_Problem statement:_
Below are records; reproduce exactly the lines from the first through the one containing "Click the left".

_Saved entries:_
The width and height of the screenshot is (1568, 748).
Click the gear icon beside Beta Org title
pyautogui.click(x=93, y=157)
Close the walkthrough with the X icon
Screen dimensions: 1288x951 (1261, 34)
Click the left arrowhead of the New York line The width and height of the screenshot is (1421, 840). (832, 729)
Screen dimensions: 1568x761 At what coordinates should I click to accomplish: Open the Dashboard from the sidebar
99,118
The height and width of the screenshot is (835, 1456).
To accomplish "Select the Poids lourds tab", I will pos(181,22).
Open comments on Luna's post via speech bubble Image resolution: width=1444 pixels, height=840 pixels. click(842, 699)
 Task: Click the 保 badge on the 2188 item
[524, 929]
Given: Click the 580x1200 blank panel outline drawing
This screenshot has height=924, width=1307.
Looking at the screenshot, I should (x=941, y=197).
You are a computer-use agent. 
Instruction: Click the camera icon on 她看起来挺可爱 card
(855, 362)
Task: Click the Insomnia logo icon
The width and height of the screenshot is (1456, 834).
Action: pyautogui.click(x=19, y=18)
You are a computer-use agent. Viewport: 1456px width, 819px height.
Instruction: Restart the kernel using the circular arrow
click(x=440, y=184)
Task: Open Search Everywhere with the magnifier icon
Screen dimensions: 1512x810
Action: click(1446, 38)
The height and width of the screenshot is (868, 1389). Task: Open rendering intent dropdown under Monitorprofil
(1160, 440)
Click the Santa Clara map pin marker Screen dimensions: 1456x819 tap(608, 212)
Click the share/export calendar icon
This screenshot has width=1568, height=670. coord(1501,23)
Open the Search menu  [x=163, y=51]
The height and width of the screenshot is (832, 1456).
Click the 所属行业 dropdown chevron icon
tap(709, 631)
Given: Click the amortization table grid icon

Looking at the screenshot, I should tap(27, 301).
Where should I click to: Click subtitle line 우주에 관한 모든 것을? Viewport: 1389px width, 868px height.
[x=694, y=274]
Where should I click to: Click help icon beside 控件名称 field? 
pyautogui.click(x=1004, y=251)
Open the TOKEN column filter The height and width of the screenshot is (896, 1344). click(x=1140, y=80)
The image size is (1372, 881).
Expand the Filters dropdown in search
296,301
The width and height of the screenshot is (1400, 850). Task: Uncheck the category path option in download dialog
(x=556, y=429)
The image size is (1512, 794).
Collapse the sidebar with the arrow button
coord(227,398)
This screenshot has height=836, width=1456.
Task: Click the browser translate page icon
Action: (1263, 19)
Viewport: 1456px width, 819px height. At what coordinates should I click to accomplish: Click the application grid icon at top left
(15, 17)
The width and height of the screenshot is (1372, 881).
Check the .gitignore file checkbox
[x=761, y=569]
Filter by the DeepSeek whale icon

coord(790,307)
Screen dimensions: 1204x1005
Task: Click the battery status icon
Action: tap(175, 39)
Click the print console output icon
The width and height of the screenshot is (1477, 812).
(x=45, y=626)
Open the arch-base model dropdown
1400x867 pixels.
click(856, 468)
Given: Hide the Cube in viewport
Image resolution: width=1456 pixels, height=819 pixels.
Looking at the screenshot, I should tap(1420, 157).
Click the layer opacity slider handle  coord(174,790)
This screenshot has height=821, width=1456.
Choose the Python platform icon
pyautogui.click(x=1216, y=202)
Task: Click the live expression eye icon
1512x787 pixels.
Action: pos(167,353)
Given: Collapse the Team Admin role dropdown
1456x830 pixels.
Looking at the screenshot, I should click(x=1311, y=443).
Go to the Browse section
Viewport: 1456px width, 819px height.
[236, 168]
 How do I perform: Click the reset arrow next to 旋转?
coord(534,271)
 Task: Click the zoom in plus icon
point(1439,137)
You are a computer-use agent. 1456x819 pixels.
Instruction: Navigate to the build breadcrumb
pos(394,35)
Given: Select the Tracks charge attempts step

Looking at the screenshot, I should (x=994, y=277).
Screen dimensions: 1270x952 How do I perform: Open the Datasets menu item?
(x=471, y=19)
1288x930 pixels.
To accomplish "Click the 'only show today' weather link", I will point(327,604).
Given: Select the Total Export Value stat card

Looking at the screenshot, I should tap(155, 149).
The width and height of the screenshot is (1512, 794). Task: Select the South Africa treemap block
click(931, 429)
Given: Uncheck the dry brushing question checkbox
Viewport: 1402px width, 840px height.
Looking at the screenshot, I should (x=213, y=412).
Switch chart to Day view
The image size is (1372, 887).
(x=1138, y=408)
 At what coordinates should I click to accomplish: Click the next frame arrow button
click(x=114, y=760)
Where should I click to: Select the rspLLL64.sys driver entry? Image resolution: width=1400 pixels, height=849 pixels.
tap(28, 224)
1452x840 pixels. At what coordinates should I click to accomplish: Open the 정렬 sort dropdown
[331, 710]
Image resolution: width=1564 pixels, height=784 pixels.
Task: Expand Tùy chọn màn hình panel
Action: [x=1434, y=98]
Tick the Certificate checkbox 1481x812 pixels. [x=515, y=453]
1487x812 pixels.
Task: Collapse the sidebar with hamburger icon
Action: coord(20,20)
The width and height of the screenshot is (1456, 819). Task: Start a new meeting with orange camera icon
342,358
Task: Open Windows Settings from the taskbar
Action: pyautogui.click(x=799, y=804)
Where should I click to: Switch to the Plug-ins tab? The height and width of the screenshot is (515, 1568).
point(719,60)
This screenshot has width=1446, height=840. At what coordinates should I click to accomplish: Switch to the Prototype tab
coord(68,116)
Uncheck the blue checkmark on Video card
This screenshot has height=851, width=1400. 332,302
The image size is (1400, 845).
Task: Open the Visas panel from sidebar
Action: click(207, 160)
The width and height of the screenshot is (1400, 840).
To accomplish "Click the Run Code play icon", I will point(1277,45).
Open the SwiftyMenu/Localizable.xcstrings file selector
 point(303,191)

_Response area:_
The width and height of the screenshot is (1568, 748).
Click the gear icon beside Beta Org title
pyautogui.click(x=93, y=157)
Close the walkthrough with the X icon
Screen dimensions: 1288x951 (1261, 34)
Click the left arrowhead of the New York line The width and height of the screenshot is (1421, 840). (832, 729)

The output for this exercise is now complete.